Can you revise the listing lines from the line with "The height and width of the screenshot is (777, 776)." up to and including the line with "(575, 350).", swapping "Identify the location of" for "Find the position of" and keeping everything else unchanged?

----

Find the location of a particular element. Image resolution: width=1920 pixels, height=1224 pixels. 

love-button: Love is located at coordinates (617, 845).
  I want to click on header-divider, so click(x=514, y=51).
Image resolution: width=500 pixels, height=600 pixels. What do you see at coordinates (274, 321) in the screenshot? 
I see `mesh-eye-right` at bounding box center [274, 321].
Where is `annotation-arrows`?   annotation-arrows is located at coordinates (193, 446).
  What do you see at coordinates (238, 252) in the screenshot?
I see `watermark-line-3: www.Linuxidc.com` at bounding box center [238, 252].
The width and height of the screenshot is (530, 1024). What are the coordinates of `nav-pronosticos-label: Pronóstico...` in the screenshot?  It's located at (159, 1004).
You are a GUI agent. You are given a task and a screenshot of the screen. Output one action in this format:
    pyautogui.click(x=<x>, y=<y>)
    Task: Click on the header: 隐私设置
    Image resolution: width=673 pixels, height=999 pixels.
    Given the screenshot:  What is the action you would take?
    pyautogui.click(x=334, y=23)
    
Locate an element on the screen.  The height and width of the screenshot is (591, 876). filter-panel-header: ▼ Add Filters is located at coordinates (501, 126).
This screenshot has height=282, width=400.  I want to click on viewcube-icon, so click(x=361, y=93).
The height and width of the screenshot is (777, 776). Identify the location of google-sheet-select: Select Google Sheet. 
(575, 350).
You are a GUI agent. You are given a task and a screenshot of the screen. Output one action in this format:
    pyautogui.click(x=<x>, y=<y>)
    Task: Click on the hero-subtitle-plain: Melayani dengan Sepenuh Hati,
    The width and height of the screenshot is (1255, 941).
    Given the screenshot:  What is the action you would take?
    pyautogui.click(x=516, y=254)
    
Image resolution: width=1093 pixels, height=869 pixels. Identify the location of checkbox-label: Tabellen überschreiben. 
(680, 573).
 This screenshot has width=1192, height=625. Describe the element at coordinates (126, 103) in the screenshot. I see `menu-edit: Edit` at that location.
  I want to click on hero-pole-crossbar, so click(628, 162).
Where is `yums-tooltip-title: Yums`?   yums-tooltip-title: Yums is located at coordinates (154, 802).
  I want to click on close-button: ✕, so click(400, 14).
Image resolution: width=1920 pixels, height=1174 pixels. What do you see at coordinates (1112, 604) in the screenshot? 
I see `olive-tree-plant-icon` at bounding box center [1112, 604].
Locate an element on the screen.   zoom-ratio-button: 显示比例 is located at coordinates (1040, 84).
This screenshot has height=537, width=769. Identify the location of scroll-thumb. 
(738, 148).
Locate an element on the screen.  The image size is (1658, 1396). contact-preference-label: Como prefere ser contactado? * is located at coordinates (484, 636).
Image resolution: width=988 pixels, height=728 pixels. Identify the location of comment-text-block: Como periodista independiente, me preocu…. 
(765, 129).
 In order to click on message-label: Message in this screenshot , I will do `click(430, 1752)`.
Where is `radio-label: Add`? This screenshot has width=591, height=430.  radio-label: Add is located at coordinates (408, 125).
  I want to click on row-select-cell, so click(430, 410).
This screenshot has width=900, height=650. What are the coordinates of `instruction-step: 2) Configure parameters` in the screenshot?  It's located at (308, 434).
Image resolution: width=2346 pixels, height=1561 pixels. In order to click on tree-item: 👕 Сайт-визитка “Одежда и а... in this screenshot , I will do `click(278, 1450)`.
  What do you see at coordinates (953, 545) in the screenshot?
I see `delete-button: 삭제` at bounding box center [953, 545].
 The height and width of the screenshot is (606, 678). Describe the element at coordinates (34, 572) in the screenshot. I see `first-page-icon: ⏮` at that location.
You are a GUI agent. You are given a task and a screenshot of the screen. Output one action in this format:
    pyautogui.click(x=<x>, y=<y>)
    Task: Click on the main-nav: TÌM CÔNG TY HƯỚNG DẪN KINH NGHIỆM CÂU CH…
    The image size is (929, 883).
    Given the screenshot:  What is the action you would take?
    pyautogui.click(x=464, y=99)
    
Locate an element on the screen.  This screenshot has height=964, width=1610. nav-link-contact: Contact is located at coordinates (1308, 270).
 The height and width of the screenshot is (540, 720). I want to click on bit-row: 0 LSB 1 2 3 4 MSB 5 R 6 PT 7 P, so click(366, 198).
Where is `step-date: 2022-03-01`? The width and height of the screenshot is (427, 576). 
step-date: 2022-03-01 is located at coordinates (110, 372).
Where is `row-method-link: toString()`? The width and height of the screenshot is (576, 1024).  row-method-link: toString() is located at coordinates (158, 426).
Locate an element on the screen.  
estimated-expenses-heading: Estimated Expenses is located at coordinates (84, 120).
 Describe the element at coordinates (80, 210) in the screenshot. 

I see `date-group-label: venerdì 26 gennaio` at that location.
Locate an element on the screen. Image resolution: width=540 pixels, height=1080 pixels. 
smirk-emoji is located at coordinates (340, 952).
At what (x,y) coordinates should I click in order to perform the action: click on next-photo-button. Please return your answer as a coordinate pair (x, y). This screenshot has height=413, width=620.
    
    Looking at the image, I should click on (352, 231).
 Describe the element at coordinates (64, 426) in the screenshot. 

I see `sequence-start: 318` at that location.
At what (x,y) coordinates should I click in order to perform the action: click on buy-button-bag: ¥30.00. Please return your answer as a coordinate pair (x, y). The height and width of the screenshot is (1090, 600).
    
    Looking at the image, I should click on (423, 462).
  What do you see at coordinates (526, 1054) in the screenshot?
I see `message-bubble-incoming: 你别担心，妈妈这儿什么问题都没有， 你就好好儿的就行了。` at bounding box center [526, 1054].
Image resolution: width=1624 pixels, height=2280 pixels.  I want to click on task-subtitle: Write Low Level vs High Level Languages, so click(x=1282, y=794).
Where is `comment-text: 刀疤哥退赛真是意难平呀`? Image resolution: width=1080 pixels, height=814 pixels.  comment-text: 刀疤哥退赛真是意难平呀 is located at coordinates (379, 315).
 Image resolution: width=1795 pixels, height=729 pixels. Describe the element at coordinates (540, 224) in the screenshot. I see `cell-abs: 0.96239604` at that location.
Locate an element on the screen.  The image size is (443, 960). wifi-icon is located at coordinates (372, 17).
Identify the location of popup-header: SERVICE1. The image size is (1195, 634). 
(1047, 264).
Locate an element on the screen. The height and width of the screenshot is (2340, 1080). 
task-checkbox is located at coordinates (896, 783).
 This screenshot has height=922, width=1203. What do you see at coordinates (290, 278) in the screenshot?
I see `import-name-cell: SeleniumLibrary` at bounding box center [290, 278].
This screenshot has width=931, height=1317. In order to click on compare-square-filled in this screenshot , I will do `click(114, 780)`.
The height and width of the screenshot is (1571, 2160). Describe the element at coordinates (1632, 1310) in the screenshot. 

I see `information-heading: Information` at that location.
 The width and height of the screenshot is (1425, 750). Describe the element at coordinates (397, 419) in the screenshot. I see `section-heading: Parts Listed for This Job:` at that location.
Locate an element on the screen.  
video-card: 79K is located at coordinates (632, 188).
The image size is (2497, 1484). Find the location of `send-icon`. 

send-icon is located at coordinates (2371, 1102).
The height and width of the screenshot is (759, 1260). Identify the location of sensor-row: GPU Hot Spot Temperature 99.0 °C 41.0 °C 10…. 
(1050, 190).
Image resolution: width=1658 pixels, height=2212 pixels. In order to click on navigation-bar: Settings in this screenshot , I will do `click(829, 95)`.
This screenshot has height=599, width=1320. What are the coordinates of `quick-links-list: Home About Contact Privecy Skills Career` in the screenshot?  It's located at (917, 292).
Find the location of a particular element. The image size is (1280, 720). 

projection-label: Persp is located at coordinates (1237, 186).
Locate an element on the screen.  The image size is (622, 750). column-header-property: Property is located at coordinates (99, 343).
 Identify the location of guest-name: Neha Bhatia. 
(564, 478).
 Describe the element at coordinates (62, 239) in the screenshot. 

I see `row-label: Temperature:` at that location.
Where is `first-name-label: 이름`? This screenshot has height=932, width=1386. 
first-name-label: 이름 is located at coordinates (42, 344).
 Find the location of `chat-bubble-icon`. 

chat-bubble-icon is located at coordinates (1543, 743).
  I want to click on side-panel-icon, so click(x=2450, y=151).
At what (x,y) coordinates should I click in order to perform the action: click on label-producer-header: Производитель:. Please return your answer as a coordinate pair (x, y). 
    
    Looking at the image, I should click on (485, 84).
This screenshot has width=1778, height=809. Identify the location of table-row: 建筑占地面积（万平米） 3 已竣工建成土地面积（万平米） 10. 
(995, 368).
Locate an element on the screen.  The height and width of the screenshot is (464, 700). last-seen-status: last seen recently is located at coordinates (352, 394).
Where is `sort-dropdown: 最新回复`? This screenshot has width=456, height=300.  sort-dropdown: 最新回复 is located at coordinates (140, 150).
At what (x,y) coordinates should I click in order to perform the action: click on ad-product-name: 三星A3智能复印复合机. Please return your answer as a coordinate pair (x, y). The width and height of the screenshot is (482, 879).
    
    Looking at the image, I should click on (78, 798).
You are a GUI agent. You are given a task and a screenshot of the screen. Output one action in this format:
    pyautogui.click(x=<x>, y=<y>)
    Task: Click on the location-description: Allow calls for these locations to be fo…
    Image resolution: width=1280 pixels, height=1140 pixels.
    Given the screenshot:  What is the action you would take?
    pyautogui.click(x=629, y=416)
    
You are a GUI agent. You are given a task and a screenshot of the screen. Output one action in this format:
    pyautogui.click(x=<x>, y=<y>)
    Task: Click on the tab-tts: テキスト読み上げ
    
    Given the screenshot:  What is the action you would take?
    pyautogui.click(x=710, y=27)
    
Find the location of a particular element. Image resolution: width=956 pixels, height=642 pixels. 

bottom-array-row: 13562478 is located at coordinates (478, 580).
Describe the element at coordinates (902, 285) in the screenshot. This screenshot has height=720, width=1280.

----

**Your response:**
The height and width of the screenshot is (777, 776). Find the position of google-sheet-select: Select Google Sheet. 
(575, 350).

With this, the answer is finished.